→ **What is needed**: Return every one of the items below verbatim, preserving each line unchanged.

Dataset records:
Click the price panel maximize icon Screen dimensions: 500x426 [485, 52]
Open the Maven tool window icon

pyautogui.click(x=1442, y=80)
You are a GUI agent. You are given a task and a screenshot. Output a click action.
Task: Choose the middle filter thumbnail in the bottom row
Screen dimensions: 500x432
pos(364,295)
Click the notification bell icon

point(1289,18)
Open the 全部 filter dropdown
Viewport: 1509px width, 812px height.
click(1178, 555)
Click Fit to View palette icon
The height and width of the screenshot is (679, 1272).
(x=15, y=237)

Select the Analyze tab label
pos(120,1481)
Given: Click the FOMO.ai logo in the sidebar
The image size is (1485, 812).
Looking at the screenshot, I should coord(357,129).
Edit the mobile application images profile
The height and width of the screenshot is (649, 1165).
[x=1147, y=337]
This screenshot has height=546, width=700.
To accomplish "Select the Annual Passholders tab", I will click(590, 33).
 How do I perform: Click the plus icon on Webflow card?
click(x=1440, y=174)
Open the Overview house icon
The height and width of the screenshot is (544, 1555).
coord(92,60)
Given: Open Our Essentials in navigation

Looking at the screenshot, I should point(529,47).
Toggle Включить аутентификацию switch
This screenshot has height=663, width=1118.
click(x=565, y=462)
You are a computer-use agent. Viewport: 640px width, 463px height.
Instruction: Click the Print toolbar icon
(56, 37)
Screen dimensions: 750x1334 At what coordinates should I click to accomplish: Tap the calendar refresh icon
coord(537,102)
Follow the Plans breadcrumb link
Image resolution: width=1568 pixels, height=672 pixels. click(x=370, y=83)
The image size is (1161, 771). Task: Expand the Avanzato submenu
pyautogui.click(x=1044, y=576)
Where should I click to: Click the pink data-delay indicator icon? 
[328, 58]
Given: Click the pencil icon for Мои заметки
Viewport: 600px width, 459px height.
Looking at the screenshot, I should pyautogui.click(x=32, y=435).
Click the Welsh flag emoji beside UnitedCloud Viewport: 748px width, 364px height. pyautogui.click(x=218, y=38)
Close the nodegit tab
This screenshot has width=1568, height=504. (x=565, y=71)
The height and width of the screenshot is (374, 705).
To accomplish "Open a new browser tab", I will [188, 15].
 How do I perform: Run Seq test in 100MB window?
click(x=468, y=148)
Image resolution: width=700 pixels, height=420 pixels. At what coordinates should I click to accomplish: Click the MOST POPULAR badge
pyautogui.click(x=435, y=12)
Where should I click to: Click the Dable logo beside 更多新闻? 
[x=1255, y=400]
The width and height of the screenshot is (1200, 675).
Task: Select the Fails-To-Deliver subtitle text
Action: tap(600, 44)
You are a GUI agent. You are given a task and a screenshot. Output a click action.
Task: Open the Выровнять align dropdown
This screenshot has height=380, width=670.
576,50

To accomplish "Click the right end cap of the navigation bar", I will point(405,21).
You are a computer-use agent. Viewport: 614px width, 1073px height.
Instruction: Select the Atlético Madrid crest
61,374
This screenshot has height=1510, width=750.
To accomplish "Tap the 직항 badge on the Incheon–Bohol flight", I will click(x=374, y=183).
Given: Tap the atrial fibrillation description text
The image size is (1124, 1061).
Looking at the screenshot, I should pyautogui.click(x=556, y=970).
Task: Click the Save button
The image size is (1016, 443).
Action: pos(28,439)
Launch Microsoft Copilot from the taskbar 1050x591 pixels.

→ **Result**:
Click the price panel maximize icon Screen dimensions: 500x426 [485, 52]
Open the Maven tool window icon

pyautogui.click(x=1442, y=80)
You are a GUI agent. You are given a task and a screenshot. Output a click action.
Task: Choose the middle filter thumbnail in the bottom row
Screen dimensions: 500x432
pos(364,295)
Click the notification bell icon

point(1289,18)
Open the 全部 filter dropdown
Viewport: 1509px width, 812px height.
click(1178, 555)
Click Fit to View palette icon
The height and width of the screenshot is (679, 1272).
(x=15, y=237)

Select the Analyze tab label
pos(120,1481)
Given: Click the FOMO.ai logo in the sidebar
The image size is (1485, 812).
Looking at the screenshot, I should coord(357,129).
Edit the mobile application images profile
The height and width of the screenshot is (649, 1165).
[x=1147, y=337]
This screenshot has height=546, width=700.
To accomplish "Select the Annual Passholders tab", I will click(590, 33).
 How do I perform: Click the plus icon on Webflow card?
click(x=1440, y=174)
Open the Overview house icon
The height and width of the screenshot is (544, 1555).
coord(92,60)
Given: Open Our Essentials in navigation

Looking at the screenshot, I should point(529,47).
Toggle Включить аутентификацию switch
This screenshot has height=663, width=1118.
click(x=565, y=462)
You are a computer-use agent. Viewport: 640px width, 463px height.
Instruction: Click the Print toolbar icon
(56, 37)
Screen dimensions: 750x1334 At what coordinates should I click to accomplish: Tap the calendar refresh icon
coord(537,102)
Follow the Plans breadcrumb link
Image resolution: width=1568 pixels, height=672 pixels. click(x=370, y=83)
The image size is (1161, 771). Task: Expand the Avanzato submenu
pyautogui.click(x=1044, y=576)
Where should I click to: Click the pink data-delay indicator icon? 
[328, 58]
Given: Click the pencil icon for Мои заметки
Viewport: 600px width, 459px height.
Looking at the screenshot, I should pyautogui.click(x=32, y=435).
Click the Welsh flag emoji beside UnitedCloud Viewport: 748px width, 364px height. pyautogui.click(x=218, y=38)
Close the nodegit tab
This screenshot has width=1568, height=504. (x=565, y=71)
The height and width of the screenshot is (374, 705).
To accomplish "Open a new browser tab", I will [188, 15].
 How do I perform: Run Seq test in 100MB window?
click(x=468, y=148)
Image resolution: width=700 pixels, height=420 pixels. At what coordinates should I click to accomplish: Click the MOST POPULAR badge
pyautogui.click(x=435, y=12)
Where should I click to: Click the Dable logo beside 更多新闻? 
[x=1255, y=400]
The width and height of the screenshot is (1200, 675).
Task: Select the Fails-To-Deliver subtitle text
Action: tap(600, 44)
You are a GUI agent. You are given a task and a screenshot. Output a click action.
Task: Open the Выровнять align dropdown
This screenshot has height=380, width=670.
576,50

To accomplish "Click the right end cap of the navigation bar", I will point(405,21).
You are a computer-use agent. Viewport: 614px width, 1073px height.
Instruction: Select the Atlético Madrid crest
61,374
This screenshot has height=1510, width=750.
To accomplish "Tap the 직항 badge on the Incheon–Bohol flight", I will click(x=374, y=183).
Given: Tap the atrial fibrillation description text
The image size is (1124, 1061).
Looking at the screenshot, I should pyautogui.click(x=556, y=970).
Task: Click the Save button
The image size is (1016, 443).
Action: pos(28,439)
Launch Microsoft Copilot from the taskbar 1050x591 pixels.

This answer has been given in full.